Stored entries
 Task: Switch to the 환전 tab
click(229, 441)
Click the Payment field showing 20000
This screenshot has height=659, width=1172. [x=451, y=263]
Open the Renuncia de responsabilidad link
* * *
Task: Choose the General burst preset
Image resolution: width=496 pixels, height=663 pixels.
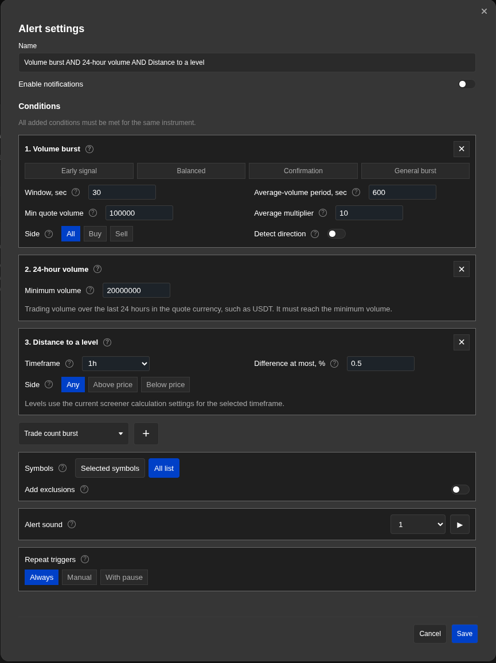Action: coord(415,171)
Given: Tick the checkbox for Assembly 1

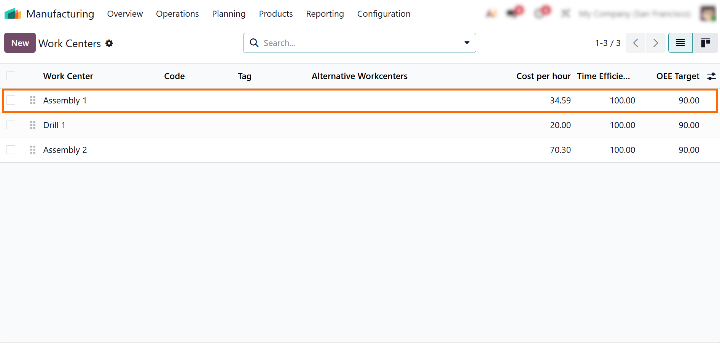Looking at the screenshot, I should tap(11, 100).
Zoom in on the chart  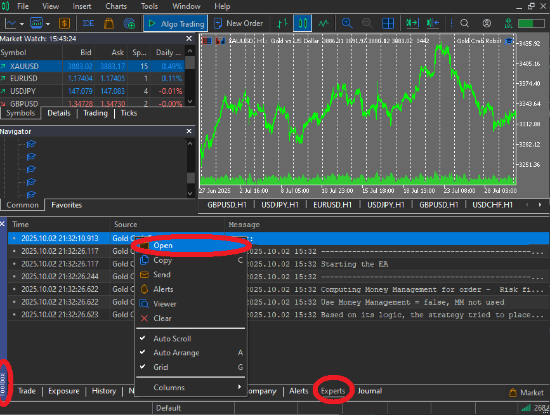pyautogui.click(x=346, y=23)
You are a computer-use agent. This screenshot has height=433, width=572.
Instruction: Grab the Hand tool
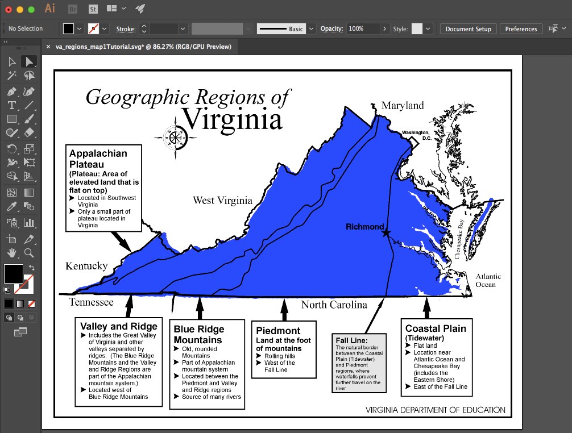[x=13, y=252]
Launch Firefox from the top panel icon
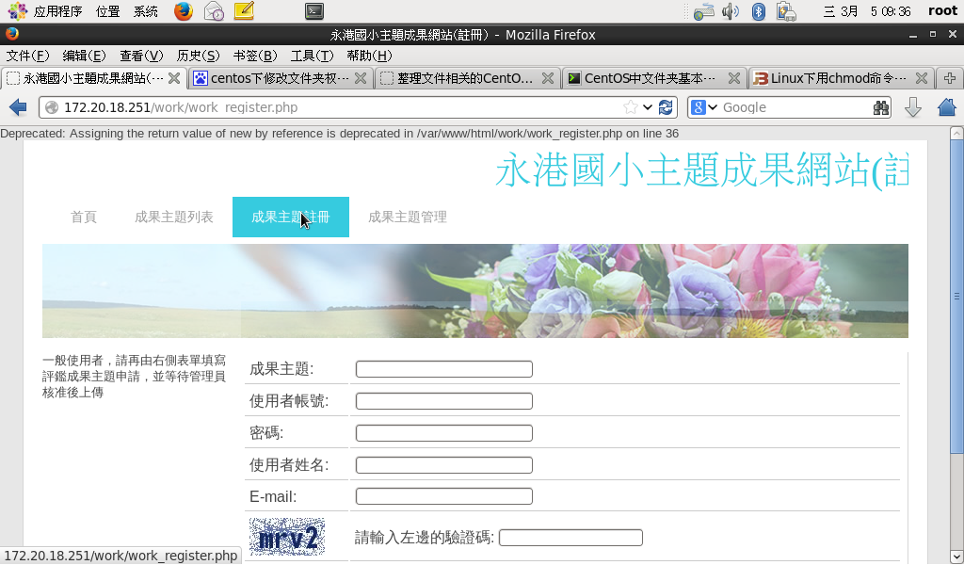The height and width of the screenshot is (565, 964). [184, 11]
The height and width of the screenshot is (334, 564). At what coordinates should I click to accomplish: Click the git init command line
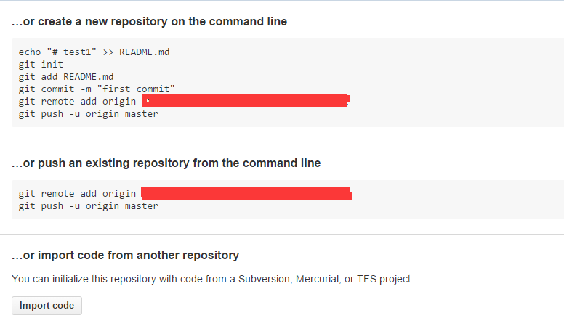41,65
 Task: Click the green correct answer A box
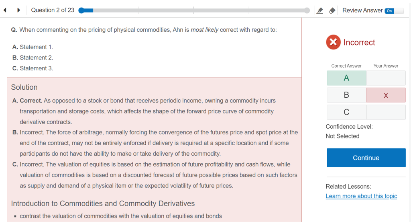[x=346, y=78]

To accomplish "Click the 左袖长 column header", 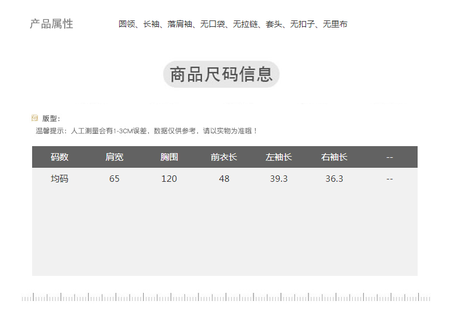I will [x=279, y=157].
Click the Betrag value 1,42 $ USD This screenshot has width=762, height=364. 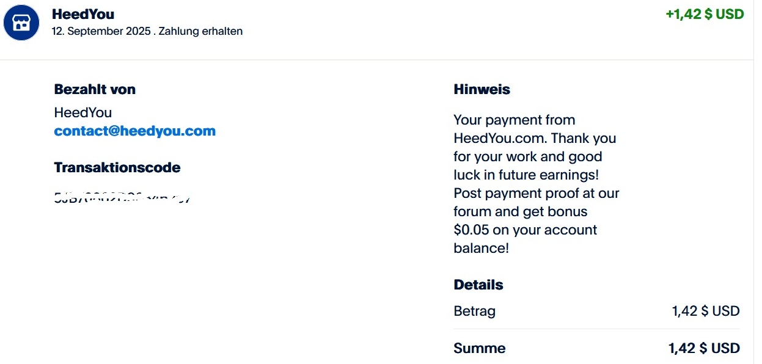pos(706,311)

#### Exercise:
From the entries above, restate word for word the lines from the line containing "Task: Switch to the 환전 tab" to the line containing "Open the Renuncia de responsabilidad link", both ends included, and nothing more.

#### Result below:
 Task: Switch to the 환전 tab
click(229, 441)
Click the Payment field showing 20000
This screenshot has height=659, width=1172. [x=451, y=263]
Open the Renuncia de responsabilidad link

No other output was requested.